Thursday, March 05, 2015

Mal Peet, a great writer and a great friend


Transcending the young adult genre, his work was as warm and perceptive as he was, writes Meg Rosoff



Mal Peet
Talent with modesty … Mal Peet. Photograph: Tim Cuff/PA

When Mal phoned to tell me he had cancer, I rebuked him sternly. “For Christ’s sake,” I said, “I have a long list of people I’d quite like to drop dead. You’re nowhere on it.”
“I know, darling,” he said. “I’m not on my list either.”

The fact that I can’t remember my first meeting with Mal confirms the feeling I have that I was born knowing him. There must have been a time before, as in 2005 when I read an amazing book called Tamar that had just won the Carnegie prize, and I muttered (a la Butch Cassidy), “Who IS this guy?” But the rest was a blur of after, of wonderful novels and dinners with many bottles of wine and hearing his voice down the end of a phone saying, “Are you depressed about the state of the literary world, darling, because I sure as hell am.” I don’t think anyone but my mother ever called me more regularly, just for a chat.

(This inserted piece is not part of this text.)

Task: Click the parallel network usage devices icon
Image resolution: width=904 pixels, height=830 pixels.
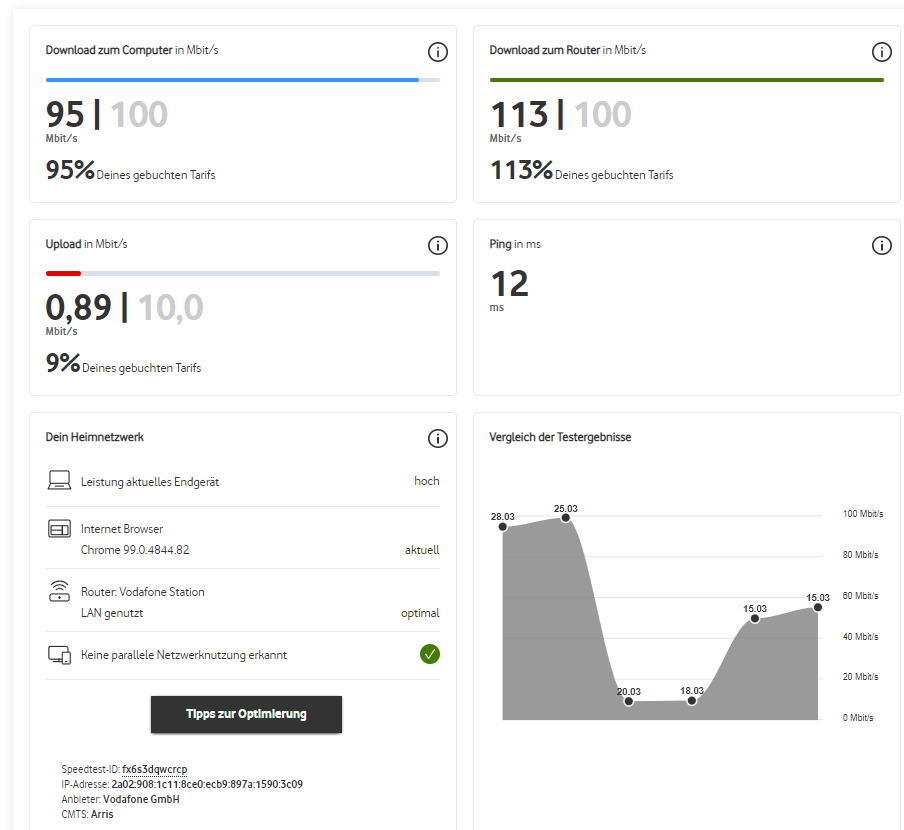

Nobody wrote like Mal. From his wistful, elegant novel of Norfolk in the 1960s, Life: An Exploded Diagram, comes: “History is the heavy traffic that prevents us from crossing the road. We wait, more or less patiently, for it to pause, so that we can get to the liquor store or the laundromat or the burger bar.” He had an extraordinary ear for language, a Google Earth perspective on humanity and a vast tolerance for the frailties of his friends, his characters and himself.